You'd have to be crazy or driven to build your own custom phone system, right?
In reality, there are several good reasons to take this approach. It takes commitment, though, so make sure this is the right choice for your situation before you embark on a custom phone system deployment. You must be willing to learn, configure, deploy, and supportyour phone system internally.
Note: We do help some customers with design, configuration, and deployment, and can consult for change requests. However, we do not provide on-call technical support for custom phone systems. We simply cannot guarantee an acceptable quality of support for this type of setup, so you must be prepared to handle technical support internally.
On premise requirement: Some businesses have a requirement to keep all critical systems onsite. If that's you, and you are willing to learn, configure, deploy, and support your phone system internally, then a custom system can fit the bill. We usually try to find a way around this requirement, though, as the benefits of a solid cloud-hosted system can outweigh the challenges of hosting internally.
Mostly internal calling: This is another reason to build and run local. If most of your calls go between extensions in your office network, and internal calling is more important than outside calls for your team (or you simply can't rely on routing over the internet through a cloud-hosted system), then you may have a good argument for a custom system.
Many extensions with low call volume: With a cloud service provider, you'll pay a monthly cost for each active extension. If you have many extensions that sit idle most of the time, that cost for unused calling capacity can really add up.
Here's an example for this scenario. A hotel with 200 rooms might be required to put a phone in each room, likely with speed dial for front desk, guest services, et cetera. However, most guests will rarely or never make outside calls on their room phones. You might need to pay for only 4 outside calling channels for all 200 guests. In addition, with a custom system, you could choose to mix and match VoIP phone models, using inexpensive feature-limited phones for guest rooms and selecting fuller-featured phones for staff use.
Integration: Software-based phone systems have the potential to be highly extensible. If you need to integrate with other systems, software, or services, having full control over a fully customizable phone system might be the only way to go for you.

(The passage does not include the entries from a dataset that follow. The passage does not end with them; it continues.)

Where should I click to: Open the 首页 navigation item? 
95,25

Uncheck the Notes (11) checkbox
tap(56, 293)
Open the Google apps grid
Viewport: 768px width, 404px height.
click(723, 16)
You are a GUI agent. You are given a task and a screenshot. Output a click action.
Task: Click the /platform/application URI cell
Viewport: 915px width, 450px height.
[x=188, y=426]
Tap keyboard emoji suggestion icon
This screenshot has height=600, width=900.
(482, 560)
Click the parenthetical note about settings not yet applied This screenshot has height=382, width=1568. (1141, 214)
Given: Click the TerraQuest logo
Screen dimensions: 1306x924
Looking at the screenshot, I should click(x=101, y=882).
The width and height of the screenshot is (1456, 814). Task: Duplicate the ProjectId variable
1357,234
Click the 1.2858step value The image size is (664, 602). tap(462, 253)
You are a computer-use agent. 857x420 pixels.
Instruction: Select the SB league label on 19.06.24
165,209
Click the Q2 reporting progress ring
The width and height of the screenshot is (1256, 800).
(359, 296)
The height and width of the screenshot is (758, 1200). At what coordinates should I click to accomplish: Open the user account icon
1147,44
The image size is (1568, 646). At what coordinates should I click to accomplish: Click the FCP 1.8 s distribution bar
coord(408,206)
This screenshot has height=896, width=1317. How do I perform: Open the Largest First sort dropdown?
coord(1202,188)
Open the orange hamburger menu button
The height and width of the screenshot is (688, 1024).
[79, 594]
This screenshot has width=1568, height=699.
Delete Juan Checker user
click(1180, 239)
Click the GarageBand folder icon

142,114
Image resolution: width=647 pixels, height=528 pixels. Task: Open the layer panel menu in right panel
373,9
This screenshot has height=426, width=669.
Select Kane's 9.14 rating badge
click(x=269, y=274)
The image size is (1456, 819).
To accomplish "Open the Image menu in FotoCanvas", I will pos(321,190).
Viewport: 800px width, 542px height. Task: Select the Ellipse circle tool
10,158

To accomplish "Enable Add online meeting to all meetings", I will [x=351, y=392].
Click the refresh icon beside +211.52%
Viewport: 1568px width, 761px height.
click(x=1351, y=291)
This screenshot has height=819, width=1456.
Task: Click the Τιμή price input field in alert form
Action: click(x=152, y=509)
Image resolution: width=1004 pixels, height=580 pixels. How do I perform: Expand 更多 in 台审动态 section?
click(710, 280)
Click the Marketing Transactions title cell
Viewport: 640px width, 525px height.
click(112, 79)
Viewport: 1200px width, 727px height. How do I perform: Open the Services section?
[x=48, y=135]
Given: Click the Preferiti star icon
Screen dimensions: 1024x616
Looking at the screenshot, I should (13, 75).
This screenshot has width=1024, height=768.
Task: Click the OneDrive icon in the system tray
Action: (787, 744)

Learning opportunity: In our early days with VoIP, we were simply excited about the technology and wanted the opportunity to learn and try new tools and approaches. Today we're glad we did, but there were certainly challenges along the way. You'll have to decide if going custom is right for you, and be willing to face any challenges that come up along the way.
Recommended Services
Still here? Great! Let's get you started with some options we know are worth using.
Since the early 2000s, we've tried dozens of VoIP service providers, ranging from free to premium-priced options. Our experience can be summed up easily: don't rely on free, and choose stable services with a good track record of reliable service and excellent support.
You get the benefit of our hard-learned lessons. These are the best services and options we've found for custom VoIP systems.
Vitelity: VoIP Carrier Service
Vitelity is our preferred voice service carrier providing VoIP call routing and termination, including SIP trunking, Virtual PRI, and regional DID (phone number) provisioning. That means they're the ones who provide the VoIP equivalent of traditional phone service; you choose what phone system and phones to connect.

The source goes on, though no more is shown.